■ Assigned task ■
Everything from the line holding "Given: Click the BUY NOW button" through the last line of the listing needs to be repeated exactly, with no other lines.
══════════
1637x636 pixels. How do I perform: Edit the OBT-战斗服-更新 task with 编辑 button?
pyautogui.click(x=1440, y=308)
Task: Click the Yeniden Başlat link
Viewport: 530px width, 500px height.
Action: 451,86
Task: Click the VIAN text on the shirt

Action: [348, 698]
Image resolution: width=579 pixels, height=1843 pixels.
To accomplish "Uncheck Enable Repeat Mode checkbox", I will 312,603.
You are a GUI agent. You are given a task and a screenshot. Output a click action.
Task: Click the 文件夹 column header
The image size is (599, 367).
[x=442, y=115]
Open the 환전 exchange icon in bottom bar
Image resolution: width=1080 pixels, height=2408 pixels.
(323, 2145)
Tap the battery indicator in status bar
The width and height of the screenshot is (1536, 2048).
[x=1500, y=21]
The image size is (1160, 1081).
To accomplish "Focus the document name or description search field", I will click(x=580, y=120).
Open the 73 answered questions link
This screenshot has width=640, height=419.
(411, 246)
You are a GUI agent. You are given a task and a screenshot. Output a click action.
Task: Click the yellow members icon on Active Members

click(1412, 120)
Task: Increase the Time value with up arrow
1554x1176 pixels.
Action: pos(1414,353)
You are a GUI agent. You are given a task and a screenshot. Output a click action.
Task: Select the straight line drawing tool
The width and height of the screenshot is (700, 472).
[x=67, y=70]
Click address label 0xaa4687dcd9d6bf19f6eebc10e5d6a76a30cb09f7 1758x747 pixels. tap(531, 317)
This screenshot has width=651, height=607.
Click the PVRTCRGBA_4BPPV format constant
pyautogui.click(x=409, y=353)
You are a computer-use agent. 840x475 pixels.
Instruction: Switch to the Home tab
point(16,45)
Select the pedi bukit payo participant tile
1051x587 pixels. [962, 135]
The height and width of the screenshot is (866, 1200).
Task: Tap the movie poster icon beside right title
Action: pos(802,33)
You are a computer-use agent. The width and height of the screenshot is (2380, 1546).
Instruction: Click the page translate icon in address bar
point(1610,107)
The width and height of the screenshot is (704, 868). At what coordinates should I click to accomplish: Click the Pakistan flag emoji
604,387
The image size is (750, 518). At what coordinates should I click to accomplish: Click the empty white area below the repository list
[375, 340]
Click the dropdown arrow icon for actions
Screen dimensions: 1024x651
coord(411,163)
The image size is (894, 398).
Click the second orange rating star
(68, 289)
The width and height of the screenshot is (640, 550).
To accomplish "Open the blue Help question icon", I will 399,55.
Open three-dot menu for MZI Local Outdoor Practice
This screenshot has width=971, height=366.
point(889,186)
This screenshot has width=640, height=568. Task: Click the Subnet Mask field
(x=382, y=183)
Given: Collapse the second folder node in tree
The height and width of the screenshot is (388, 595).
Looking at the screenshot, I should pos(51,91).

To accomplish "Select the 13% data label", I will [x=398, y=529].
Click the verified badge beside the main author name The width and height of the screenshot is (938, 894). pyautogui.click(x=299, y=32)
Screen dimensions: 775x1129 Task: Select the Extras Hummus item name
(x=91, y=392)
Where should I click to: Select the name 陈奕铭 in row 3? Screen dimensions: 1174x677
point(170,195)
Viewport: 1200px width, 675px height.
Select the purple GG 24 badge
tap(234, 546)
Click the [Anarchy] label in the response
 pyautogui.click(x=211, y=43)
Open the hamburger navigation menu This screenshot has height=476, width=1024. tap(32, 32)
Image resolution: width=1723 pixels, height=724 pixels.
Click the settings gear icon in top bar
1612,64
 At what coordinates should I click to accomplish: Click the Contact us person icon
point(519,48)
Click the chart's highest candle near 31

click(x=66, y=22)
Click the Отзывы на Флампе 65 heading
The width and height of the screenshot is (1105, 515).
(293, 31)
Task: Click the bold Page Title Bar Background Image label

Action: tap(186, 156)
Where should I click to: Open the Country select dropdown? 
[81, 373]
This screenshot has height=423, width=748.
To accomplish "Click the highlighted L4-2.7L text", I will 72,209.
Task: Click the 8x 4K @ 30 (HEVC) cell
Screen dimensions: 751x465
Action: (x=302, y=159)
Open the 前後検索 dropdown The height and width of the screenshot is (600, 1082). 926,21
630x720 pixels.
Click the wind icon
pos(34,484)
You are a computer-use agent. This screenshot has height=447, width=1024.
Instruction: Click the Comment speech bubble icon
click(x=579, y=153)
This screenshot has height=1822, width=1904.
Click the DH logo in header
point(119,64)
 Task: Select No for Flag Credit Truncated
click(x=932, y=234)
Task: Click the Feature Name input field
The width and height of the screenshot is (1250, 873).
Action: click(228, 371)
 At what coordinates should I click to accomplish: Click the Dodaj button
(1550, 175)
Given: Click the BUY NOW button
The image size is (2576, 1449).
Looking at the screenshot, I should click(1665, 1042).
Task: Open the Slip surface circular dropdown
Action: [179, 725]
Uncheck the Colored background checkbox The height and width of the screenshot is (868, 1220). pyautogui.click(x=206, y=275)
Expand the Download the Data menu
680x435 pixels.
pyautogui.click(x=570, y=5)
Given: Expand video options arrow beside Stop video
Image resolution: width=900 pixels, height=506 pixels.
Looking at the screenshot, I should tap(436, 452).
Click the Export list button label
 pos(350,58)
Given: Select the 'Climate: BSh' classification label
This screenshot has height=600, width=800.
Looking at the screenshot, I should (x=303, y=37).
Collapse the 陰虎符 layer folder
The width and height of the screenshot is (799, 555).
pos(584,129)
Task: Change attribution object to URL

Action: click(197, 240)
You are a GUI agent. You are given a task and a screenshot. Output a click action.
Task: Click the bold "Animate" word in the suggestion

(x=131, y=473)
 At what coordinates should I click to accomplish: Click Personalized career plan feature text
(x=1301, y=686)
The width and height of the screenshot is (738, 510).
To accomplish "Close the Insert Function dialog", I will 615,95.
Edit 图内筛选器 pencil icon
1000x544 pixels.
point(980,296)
══════════
■ Response for this exercise ■
Given: Click the BUY NOW button
The image size is (2576, 1449).
Looking at the screenshot, I should click(1665, 1042).
Task: Open the Slip surface circular dropdown
Action: [179, 725]
Uncheck the Colored background checkbox The height and width of the screenshot is (868, 1220). pyautogui.click(x=206, y=275)
Expand the Download the Data menu
680x435 pixels.
pyautogui.click(x=570, y=5)
Given: Expand video options arrow beside Stop video
Image resolution: width=900 pixels, height=506 pixels.
Looking at the screenshot, I should tap(436, 452).
Click the Export list button label
 pos(350,58)
Given: Select the 'Climate: BSh' classification label
This screenshot has height=600, width=800.
Looking at the screenshot, I should (x=303, y=37).
Collapse the 陰虎符 layer folder
The width and height of the screenshot is (799, 555).
pos(584,129)
Task: Change attribution object to URL

Action: click(197, 240)
You are a GUI agent. You are given a task and a screenshot. Output a click action.
Task: Click the bold "Animate" word in the suggestion

(x=131, y=473)
 At what coordinates should I click to accomplish: Click Personalized career plan feature text
(x=1301, y=686)
The width and height of the screenshot is (738, 510).
To accomplish "Close the Insert Function dialog", I will 615,95.
Edit 图内筛选器 pencil icon
1000x544 pixels.
point(980,296)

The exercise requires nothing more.